Tarefa 1
Copie do texto sobre o mutirão de Caucaia o trecho que começa em "Essa foi a primeira" e segue até "geral Sâmia Farias.".
Tarefa 2
Dê continuidade ao texto sobre o mutirão de Caucaia a partir da última frase apresentada.

Texto do exercício
____
Essa foi a primeira vez que Caucaia promoveu um mutirão de retificação para esse público em toda a história da cidade, que tem 264 anos de emancipação política. “Hoje é um dia de festa porque a entrega dessas certidões representa o recomeço da vida dessas pessoas. É uma prova de que quando as instituições se unem a gente leva cidadania pras pessoas. Essa união faz com que as pessoas tenham mais direitos garantidos”, disse a defensora geral Sâmia Farias.

 

 

 

Foi por compreender a dimensão desse ato que Mainumy Pereira da Silva participou do mutirão. Originária do povo indígena Tabajara Tapuio Itamaraty, ela recebeu na véspera do aniversário de 21 anos a certidão com o nome que escolheu e o gênero feminino. “Dentro da minha comunidade, ser homem e ser mulher é muito diferente do que é ser fora. Sempre foi sobre o papel que eu exercia dentro da minha família. E minha família já ouvia de mim, com oito anos de idade, que eu não me sentia bem com roupa masculina.”
____
Trecho de dados
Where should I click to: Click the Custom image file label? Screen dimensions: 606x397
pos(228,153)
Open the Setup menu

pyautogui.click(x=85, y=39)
____
Resposta escrita 1
Essa foi a primeira vez que Caucaia promoveu um mutirão de retificação para esse público em toda a história da cidade, que tem 264 anos de emancipação política. “Hoje é um dia de festa porque a entrega dessas certidões representa o recomeço da vida dessas pessoas. É uma prova de que quando as instituições se unem a gente leva cidadania pras pessoas. Essa união faz com que as pessoas tenham mais direitos garantidos”, disse a defensora geral Sâmia Farias.

Resposta escrita 2
Ela cita a avó como figura mais importante do processo de transição. E diz que já tentava retificar a certidão de nascimento há três anos, mas a burocracia – que Mainumy classifica de “longa e chata”, além de cara – impedia a mudança documental. “Quando minha mãe estava grávida de mim, minha avó disse que eu era uma menina. Tanto que foi uma surpresa quando eu nasci e biologicamente não era. Minha avó dizia que os encantados me conceberam como mulher. Que eu podia não ser mulher pros brancos, mas que pra nossa cultura eu sou. Eu abracei esse caminho. Amo a minha mulheridade. Então, eu ser mulher é algo espiritual. E, agora que consegui, quero que outras travestis indígenas tenham o mesmo acesso”, projeta.

A mãe, Marenilda Pereira, recebeu a certidão junto da filha e afirmando que sempre soube da transexualidade de Mainumy. “A gente sente, né? Mas, pra mim, não foi tão complicado porque eu já tinha amigos trans… Foi ótimo ter uma filha. Ela é minha melhor amiga. E a retificação é uma realização muito grande porque esse é o nome que ela escolheu e o gênero que ela se identifica. Eu desejo só sucesso pra ela.”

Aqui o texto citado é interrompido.